Al bajar la escalera del hotel -después de las despedidas penetradas,
los apretones de manos largos y expresivos, las frases musitantes, acompañadas
de convencional mímica, de todo pésame- los amigos ya comentaban indignados la
escandalosa actitud del huérfano y la viuda, tranquilos «como si tal cosa», y
hasta sonrientes... Sí, sonrientes; lo afirmó Ramírez Hondal, que lo había
visto con sus ojos, y lo confirmó Piñales, que forzando la nota exclamó que no
era sonrisa, sino risa...
-¡Carcajadas!, falló Muntises, entre las protestas del grupo, que
avanzaba por la acera compacto y alegre, con la alegría egoísta de desahogo,
peculiar de las salidas de duelo y los regresos de campo-santo.

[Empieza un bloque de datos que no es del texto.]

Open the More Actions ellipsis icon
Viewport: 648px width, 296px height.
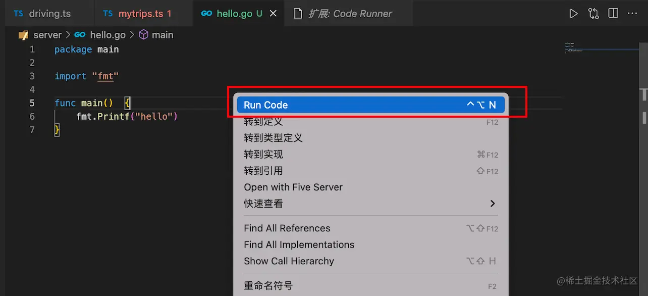click(632, 13)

-Carcajadas, no; ni risa, tampoco -rectificó Benibar, pero, positivamente,
triste no estaban. Y ¿quieren ustedes que les diga la verdad, sin ambages ni
repulgos? Yo, en su caso, tampoco me desharía en lágrimas, no.
-¿Por qué? preguntaron casi a un tiempo cuatro voces. El pobre Manolo no
se portaba tan mal.
-Era fiel, buen marido...
-Acrecentó su fortuna...
-Al chico le adoraba... No se consolaba de verle así...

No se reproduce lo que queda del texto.